| Exercise directions |
Each line in the material below, starting at the one with "Image resolution: width=517" and ending at the one with "You are a computer-use", is to be reproduced exactly; no picture is to be copied.

| Working data |
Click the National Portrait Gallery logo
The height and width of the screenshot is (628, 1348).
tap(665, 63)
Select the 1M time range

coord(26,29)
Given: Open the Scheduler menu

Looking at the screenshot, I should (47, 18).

==

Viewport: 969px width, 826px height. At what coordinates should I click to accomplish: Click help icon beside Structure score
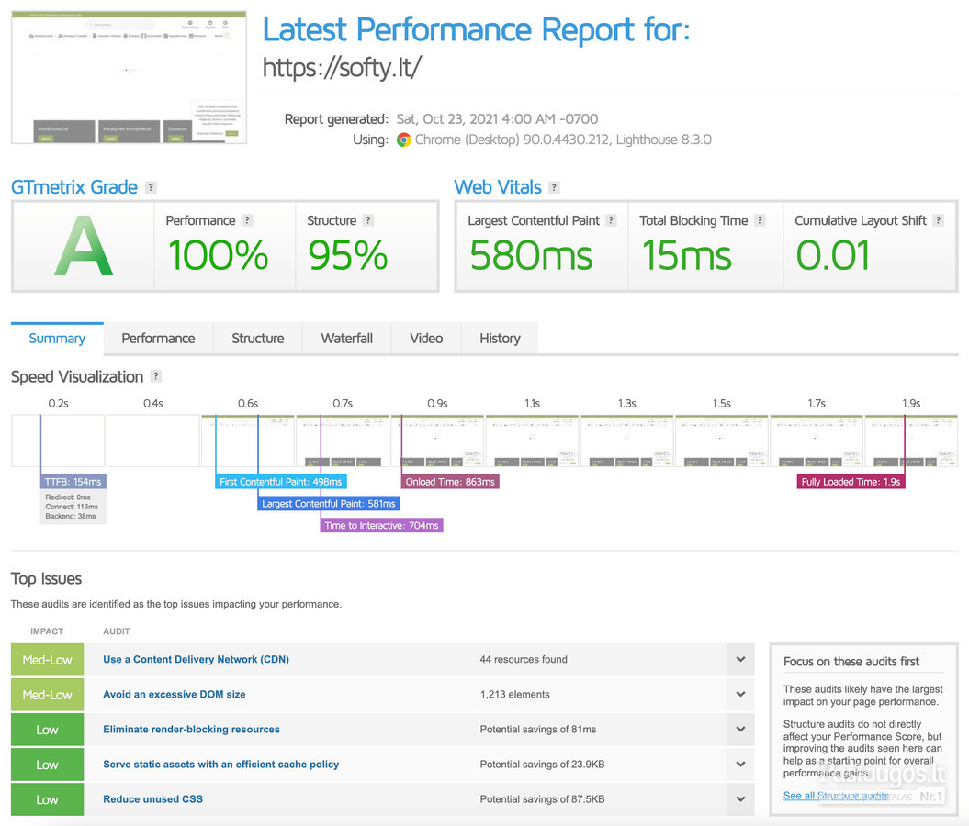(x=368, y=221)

==

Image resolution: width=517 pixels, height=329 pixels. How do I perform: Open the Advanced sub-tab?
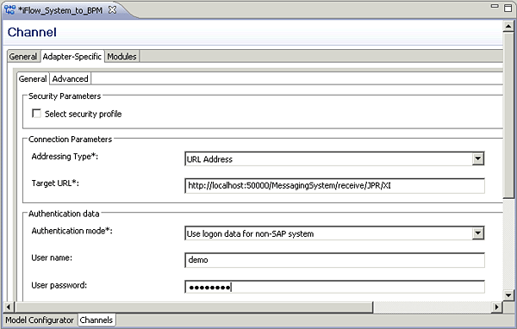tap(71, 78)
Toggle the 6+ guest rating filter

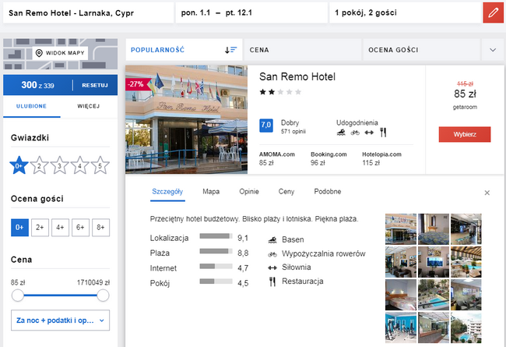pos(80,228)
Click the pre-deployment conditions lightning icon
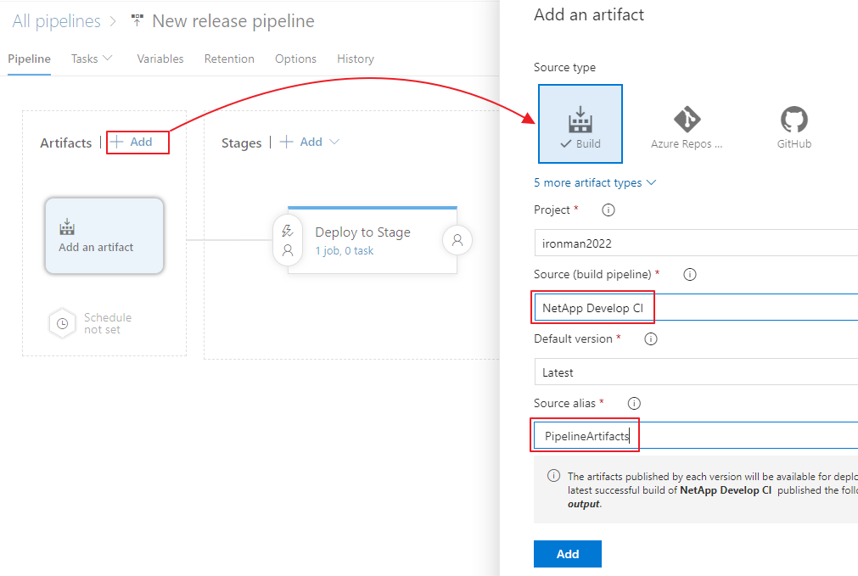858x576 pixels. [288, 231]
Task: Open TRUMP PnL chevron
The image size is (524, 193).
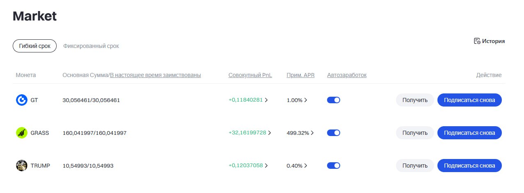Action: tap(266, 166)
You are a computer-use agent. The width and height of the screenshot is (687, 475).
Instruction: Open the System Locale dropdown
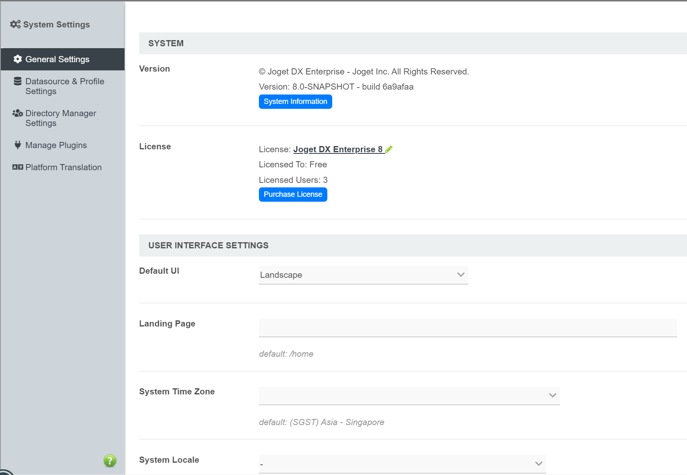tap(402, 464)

| Solved problem |
Image resolution: width=517 pixels, height=329 pixels. How do I perform: Open the Advanced sub-tab?
tap(71, 78)
Toggle the 6+ guest rating filter

pos(80,228)
Click the pre-deployment conditions lightning icon
858x576 pixels. [288, 231]
Task: Open TRUMP PnL chevron
The image size is (524, 193).
Action: tap(266, 166)
You are a computer-use agent. The width and height of the screenshot is (687, 475).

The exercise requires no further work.